Patric Bates: Student artist’s work to be featured in his own art show

schedule 3 min read

By Kelly Cannon
Life Editor

 

At first glance, the work of Patric Bates intrigues the viewer. His pieces in watercolor and pen seem like something out of a dream. Muddied reds and blues splash on the pages, reminiscent of free floating water stains, are in stark juxtaposition to the tiny lines that are the signature of Bates’s work. In a world of economic crisis where art is seen as a “get poor quick scheme,” artists like Bates still try to make a living from selling their creative output and if they’re lucky, they have the opportunity to present their work in their own art show.

 

On Dec. 9 The Hive Gallery in Salt Lake City will be hosting an art show that features Bates’s work. Bates, who is a senior in the BFA program with an emphasis in painting and drawing, sold prints and originals at The Hive over the summer. In August, he was approached by one of the proprietors of The Hive, Emily Edmunds, who asked if he’d do a show in December. This will be Bates’s first show and will feature 20 watercolor and pen works, four books of illustrations and paper dolls. Prints of his work will also be on sale for $10. The show will also feature the bands Ferocious Oaks, whom Bates’s designed the EP cover for, and Pebble Blaqk.

 

Bates’s work is influenced by surrealism and art nouveau, a style that was prominent in Western Europe and the United States from 1890 to the advent of World War I. According to the New Oxford American Dictionary, art nouveau is characterized by intricate linear designs and flowing curves based on natural forms.

 

What makes Bates’s work definitively his is not only the style of his drawings but in the intricate and precise detail manifested in the line work done in pen. He creates realistic interpretations of people combined with unnatural beings that are odd but intriguing. Many of his drawings have a surrealist Charles Dickens vibe to them, images that hearken back to the past but a past much different than our own.
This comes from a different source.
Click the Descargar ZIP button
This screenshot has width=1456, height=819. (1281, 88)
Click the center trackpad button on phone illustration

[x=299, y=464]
There is a poignant melancholy or sadness in all of his work, like a haunted dream but not a nightmare.

 

Bates’s, whose career aspirations are to do illustrations for books and magazines, has a style that is uniquely his, one that looks deliberate but is almost accidental.

 

“I draw things before I really know what it’s going to be,” Bates said. “I just draw things automatically.” Bates’s has been working on the show since the beginning of the semester. “If I’m going to do something, I’m going to do it right with this show,” Bates said. “And I have faith in this show.”